Siapa sebenarnya yang memberi label pada orang lain; sebagai kaum pemalas, kaum “Yes Man”, atau kaum penganut jam karet, misalnya? Saya sepakat dengan ungkapan “Orang Bali jamnya karet,” tapi dulu. Apabila sekarang masih ada yang menujukan kesimpulan itu pada semua orang, saya akan menyarankannya untuk sekali-sekali main-mainlah ke kampung-kampung, dan sekali saja—diucapkan dengan volume kecil namun nada tinggi—untuk mengikuti persiapan upacara adat.
Jam karet memang berlaku, tapi jangan mengikat semua orang, seluruh sikap, dan setiap hal dalam karet-karetan itu. Masalahnya begini lo, wan-kawan; pada suatu hari hidup seorang putri cantik yang menunggu pangeran ayah saya meminta bantuan pada saudara dan tetangga untuk mempersiapkan sesajen upacara. Karena persiapannya cukup banyak—seperti biasa—jadi kegiatan akan dimulai pagi-pagi buta; pukul empat pagi.
Saya curiga pada diri saya sendiri, sebab bangun jam 4 pagi adalah ilusi bagi saya. Nah, karena itu, saya memutuskan untuk tidak tidur. Itung-itung sambil menjaga sesajen agar tidak diporak-porandakan kucing atau anjing. Hingga jam 3 pagi, saya belum juga tidur, sementara saudara seumuran yang mestinya berjaga sudah lelap.
Tiba-tiba, anjing saya menggonggong, karena khawatir ia mendapati kucing yang akan mencuri makanan dari banten, saya mendekati anjing itu; dan rupanya tak lain dan tak bukan, yang digonggong itu adalah saudara saya yang sudah lengkap dengan pakaian adat: udeng, kamen, dan perkakas.

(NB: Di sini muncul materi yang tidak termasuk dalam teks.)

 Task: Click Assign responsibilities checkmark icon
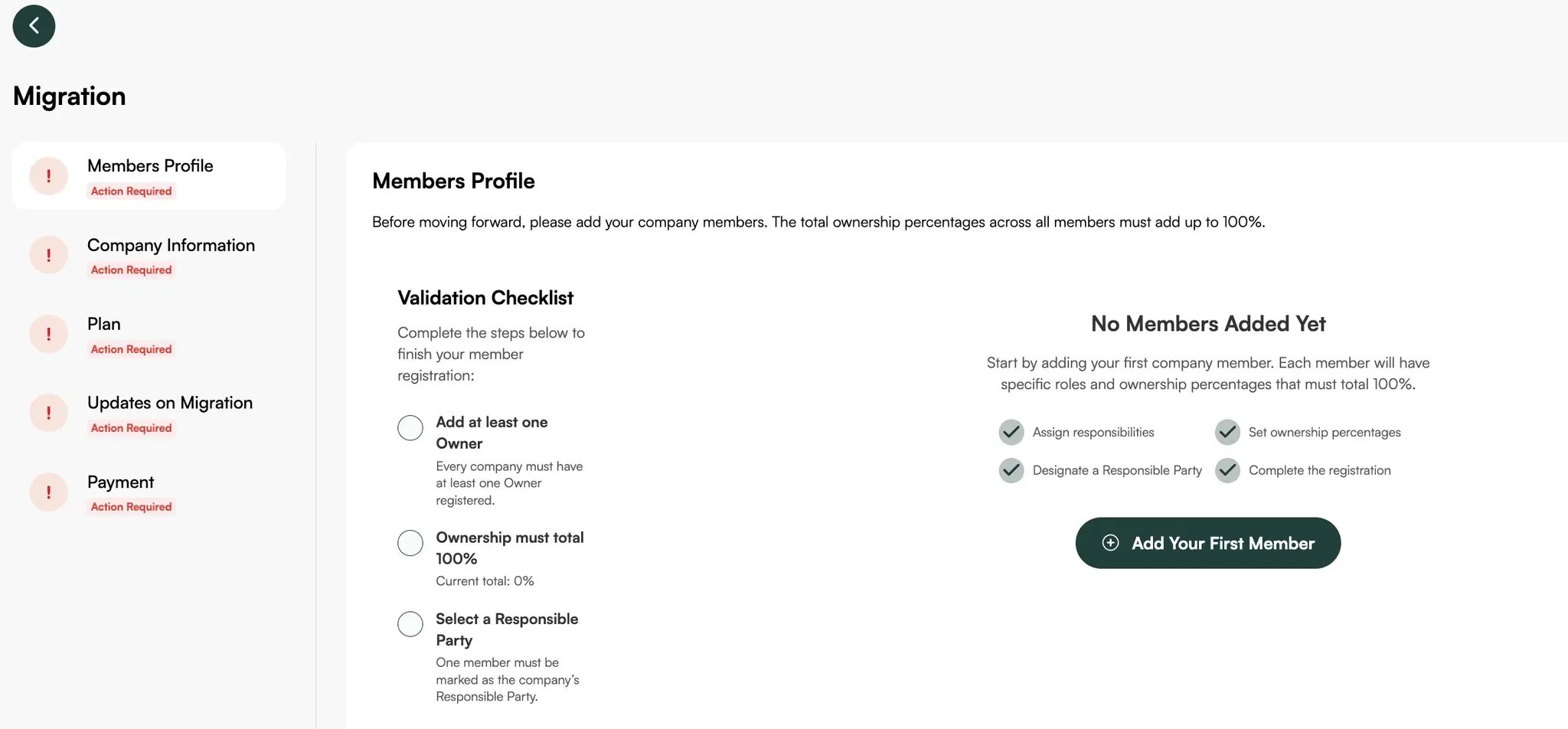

Segera saya bangunkan saudara yang masih lelap. Mereka langsung meloncat dan pergi ke kamar mandi dan bergegas menggunakan pakaian serupa. Sementara paman, bibi, dan orang tua saya rupanya sudah siap pula. Tidak lama berselang, tetangga dan saudara-saudara yang dimintai bantuan mulai meramaikan rumah. Saya lihat jam, dan jarum jam saya menunjukkan jam empat kurang. Sementara itu, saya berkesimpulan: jam tangan saya rupanya lebih karet dari pada jam-jam saudara saya.

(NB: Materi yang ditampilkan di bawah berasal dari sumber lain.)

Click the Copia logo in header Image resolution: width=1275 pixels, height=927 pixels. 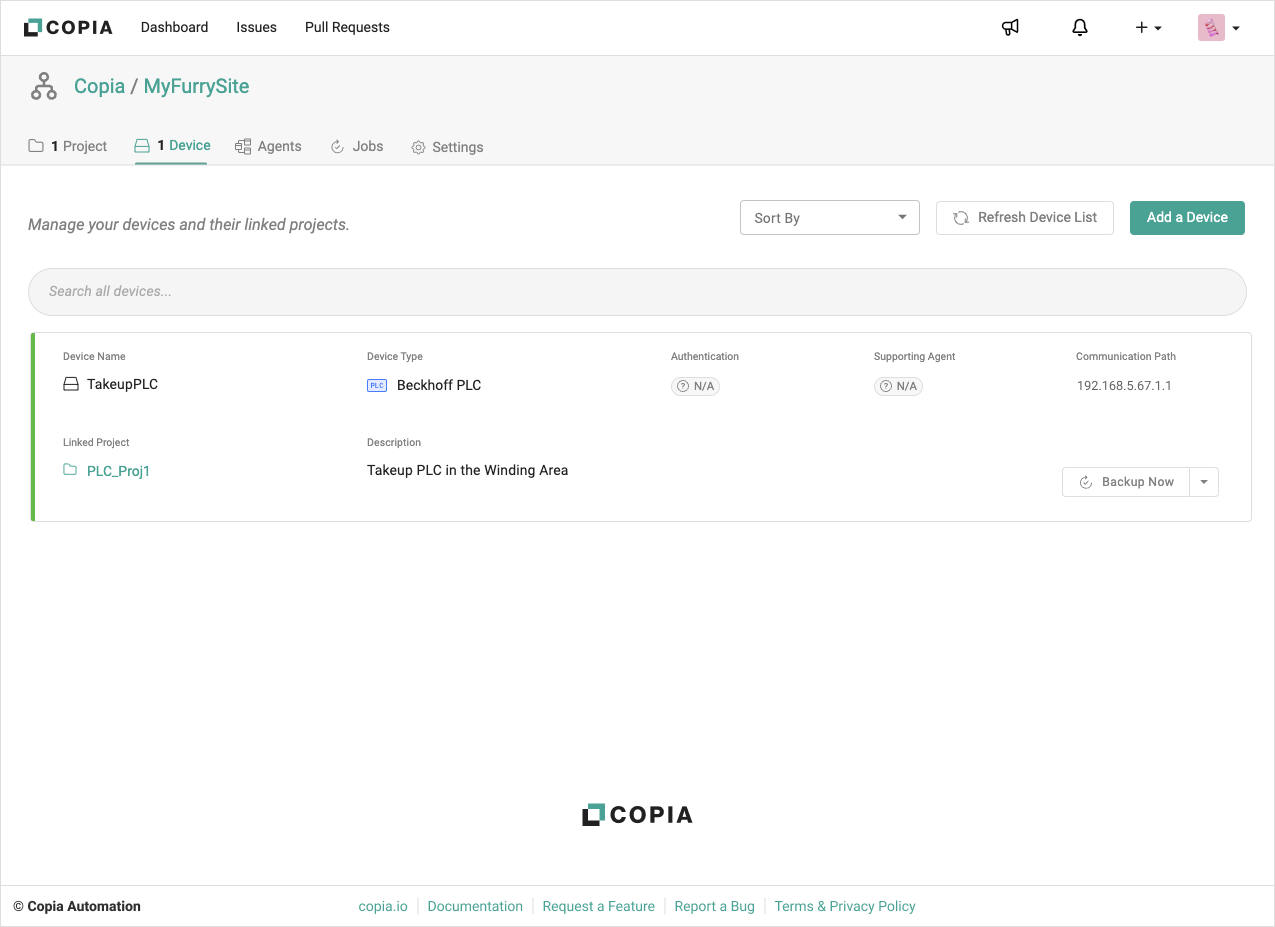click(68, 28)
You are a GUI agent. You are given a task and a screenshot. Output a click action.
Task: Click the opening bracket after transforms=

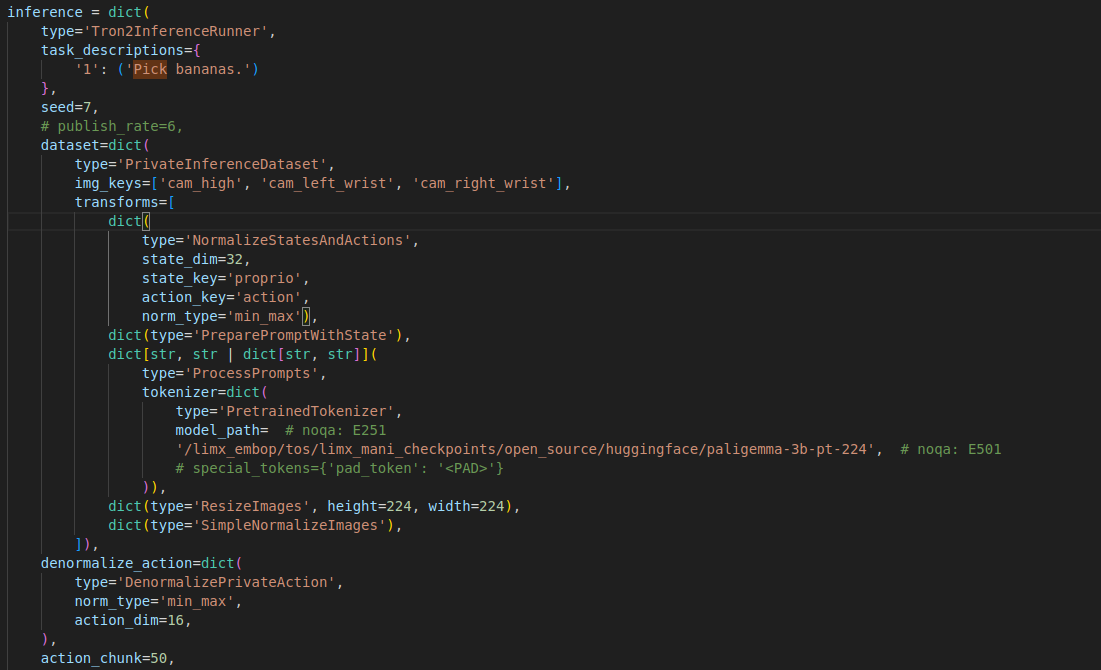click(x=171, y=202)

Tak ada jam karet untuk urusan adat. Saya pernah mengalami karet-karetan ini dan rasanya memang memalukan. Ketika itu, saya hendak datang ke rumah tetangga yang sedang melakukan persiapan upacara, saya memakai kaca mata jam karet. Kegiatan itu semestinya dimulai pada pukul 05.00 Wita, saya berpikir menunda tidur beberapa menit, “Palingan ngaret,” pikir saya, dan sialnya, saya terlambat: mata saya masih merah, bekas bantal masih melintang di pipi, dan rambut saya rapikan hanya dengan jari. Sesampai di tempat tetangga, saya merasa bingung harus mengerjakan apa ketika orang-orang sudah mengambil pekerjaannya masing-masing.
Jika kita datang terlambat ke rumah saudara atau tetangga untuk membantu persiapan, memang tidak akan ada yang menegur, tetapi rasanya itu seperti ketinggalan bus untuk tamasya: kebayang ‘kan?

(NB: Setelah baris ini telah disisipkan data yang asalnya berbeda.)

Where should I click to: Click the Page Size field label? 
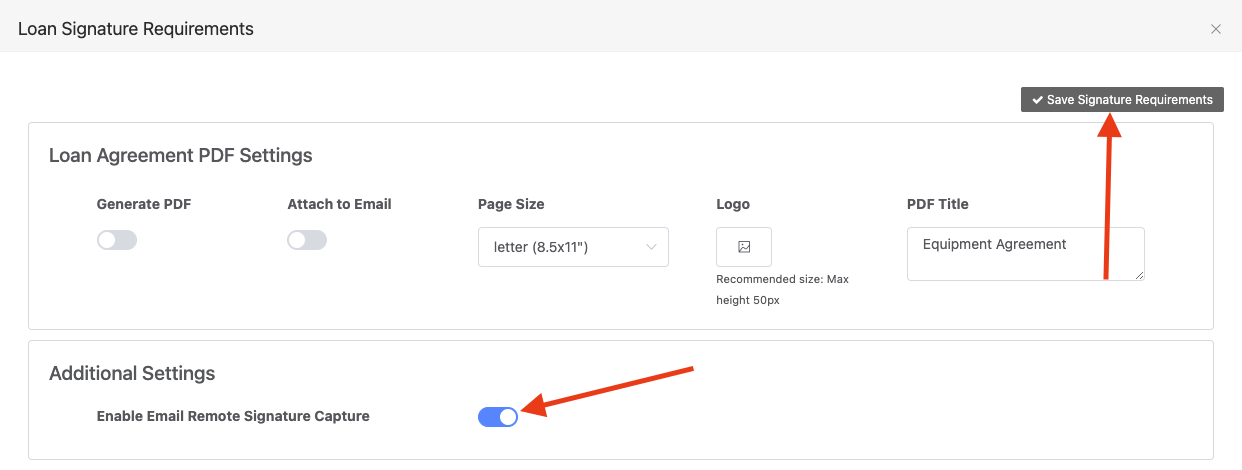[511, 204]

Kita harus bergegas memilih tugas yang bisa diambil sebelum ibu-ibu membawakan sumping atau teh dan kopi. Bila itu terjadi, sama saja kita menerima gaji buta dan menambah rasa tak enak. “Masak saudara dan tetangga kerja dulu baru dapat minuman dan jajan, sementara kita yang posisinya sama, datang-datang langsung nyeruput kopi, misalnya?” Dalam situasi seperti ini, kita akan beruntung bila ada kegiatan yang membutuhkan orang banyak, biasanya manggang sate. Tapi, celakalah kita bila itu sudah selesai.
Nah, ini tips ampuh bagi kawan-kawan yang mengamini dirinya sebagai penganut jam karet, kalau kawan-kawan terlambat, langsung saja jongkok di pinggir api, mainkan saja batok kelapa yang dibakar. Itu pun biasanya hanya diisi anak-anak muda, saya sih tak masalah, tapi untuk orang tua, hal itu akan terkesan aneh, sementara kalau bengong-bengong tanpa mengerjakan sesuatu, sedikit tidak berarti pemalas atau lugu, dan kedua itu berarti sama: memalukan.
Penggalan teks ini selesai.